Causes & Treatment

Egg Collection Left Me with PTSD: Here’s How I’m Overcoming It

Eloise Edington  |   31 Dec 2021

Experiences of infertility, fertility treatment, difficulty TTC, recurrent miscarriage and everything else fertility-related can be incredibly stressful.

That’s why, at Fertility Help Hub, we provide expert advice to guide you through your journey (see our experts here).  We also know our community (download the free app) offers endless support to one another, especially during bleak times, and shared stories are just one of the ways we learn from each other.

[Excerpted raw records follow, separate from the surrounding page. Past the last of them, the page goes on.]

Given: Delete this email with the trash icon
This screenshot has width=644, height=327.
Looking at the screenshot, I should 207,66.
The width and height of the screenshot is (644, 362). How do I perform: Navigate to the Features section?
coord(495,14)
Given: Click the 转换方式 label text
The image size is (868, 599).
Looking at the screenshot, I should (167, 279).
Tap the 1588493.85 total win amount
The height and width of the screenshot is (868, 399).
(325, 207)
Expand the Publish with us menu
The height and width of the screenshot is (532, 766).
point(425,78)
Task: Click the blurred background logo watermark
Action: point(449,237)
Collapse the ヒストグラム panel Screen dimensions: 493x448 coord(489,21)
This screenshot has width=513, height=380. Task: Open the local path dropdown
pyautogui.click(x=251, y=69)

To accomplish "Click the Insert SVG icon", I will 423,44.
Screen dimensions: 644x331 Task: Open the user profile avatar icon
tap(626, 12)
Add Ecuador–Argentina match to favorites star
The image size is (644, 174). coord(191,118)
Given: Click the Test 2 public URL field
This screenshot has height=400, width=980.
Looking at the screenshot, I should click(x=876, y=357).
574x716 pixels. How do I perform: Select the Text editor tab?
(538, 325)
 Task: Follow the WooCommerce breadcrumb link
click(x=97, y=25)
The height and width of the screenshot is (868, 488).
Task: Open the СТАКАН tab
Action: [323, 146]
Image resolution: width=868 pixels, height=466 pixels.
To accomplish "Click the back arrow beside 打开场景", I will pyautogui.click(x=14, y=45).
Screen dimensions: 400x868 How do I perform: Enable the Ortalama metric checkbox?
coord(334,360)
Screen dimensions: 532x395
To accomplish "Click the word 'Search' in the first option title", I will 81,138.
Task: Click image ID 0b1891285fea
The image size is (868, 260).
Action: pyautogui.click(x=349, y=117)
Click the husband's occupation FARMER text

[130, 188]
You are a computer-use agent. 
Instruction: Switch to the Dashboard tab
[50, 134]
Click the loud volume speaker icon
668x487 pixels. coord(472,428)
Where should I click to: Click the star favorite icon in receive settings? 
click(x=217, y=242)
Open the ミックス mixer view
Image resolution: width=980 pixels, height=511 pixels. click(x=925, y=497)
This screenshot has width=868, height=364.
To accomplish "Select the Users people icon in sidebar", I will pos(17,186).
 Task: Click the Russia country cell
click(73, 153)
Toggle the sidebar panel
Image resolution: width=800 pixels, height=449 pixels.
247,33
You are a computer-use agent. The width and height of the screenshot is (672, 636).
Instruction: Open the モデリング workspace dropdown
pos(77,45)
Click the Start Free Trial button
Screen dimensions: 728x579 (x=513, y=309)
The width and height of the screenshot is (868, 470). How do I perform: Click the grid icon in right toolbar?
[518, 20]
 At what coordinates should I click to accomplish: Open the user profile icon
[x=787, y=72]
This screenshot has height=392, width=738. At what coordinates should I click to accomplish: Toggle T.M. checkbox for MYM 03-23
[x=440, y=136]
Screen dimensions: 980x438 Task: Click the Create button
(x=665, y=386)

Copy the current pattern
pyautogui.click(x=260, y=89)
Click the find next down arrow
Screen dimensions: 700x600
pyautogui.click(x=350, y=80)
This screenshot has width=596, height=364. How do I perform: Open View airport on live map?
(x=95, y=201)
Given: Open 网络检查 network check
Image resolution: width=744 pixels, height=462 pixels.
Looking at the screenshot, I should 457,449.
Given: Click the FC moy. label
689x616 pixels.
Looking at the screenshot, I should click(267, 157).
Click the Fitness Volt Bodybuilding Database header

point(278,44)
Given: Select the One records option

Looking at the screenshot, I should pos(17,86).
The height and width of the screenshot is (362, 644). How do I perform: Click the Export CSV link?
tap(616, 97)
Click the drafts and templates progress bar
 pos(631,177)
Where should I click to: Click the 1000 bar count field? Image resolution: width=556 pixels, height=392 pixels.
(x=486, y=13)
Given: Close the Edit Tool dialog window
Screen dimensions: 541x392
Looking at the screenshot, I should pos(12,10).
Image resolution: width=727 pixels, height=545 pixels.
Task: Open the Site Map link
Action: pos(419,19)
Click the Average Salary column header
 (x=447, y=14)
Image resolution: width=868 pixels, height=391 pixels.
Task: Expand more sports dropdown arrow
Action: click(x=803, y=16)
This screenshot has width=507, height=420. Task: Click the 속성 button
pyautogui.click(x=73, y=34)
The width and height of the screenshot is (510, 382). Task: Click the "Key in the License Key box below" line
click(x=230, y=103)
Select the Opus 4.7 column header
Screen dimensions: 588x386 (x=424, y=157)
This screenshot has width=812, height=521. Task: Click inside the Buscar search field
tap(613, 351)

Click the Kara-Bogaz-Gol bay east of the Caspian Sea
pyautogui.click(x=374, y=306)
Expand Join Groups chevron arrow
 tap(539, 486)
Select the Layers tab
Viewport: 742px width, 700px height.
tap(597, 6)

Over the holidays on the FHH Instagram (follow us), Alisa-Juliet reached out to raise awareness of fertility PTSD.  She told us how egg collection left her with post-traumatic stress disorder and about her journey of overcoming it because she and her partner “desperately want to be parents”.

Read on to discover Alisa-Juliet’s story in her own words…

Alisa-Juliet on Instagram.

Plans to have children

Around 10 years ago, I was diagnosed with PCOS and told I had little to no chance of having children and was sent on my way.  At the time, I wasn’t too bothered; I didn’t want my ex to be the father of my children because we had an unhappy relationship.

[FHH Editor’s note: A diagnosis of PCOS does not mean you’re infertile, learn more about how PCOS affects fertility, watch this video.]

Then I met my lovely partner Chris, in 2019.

Almost instantly, I knew I wanted him to father my children.  Not long into our relationship, we discussed my infertility and it turned out that, due to his epilepsy medication, he had a diminished sperm count, sperm motility and morphology.

We were devastated as it was now both of us battling infertility.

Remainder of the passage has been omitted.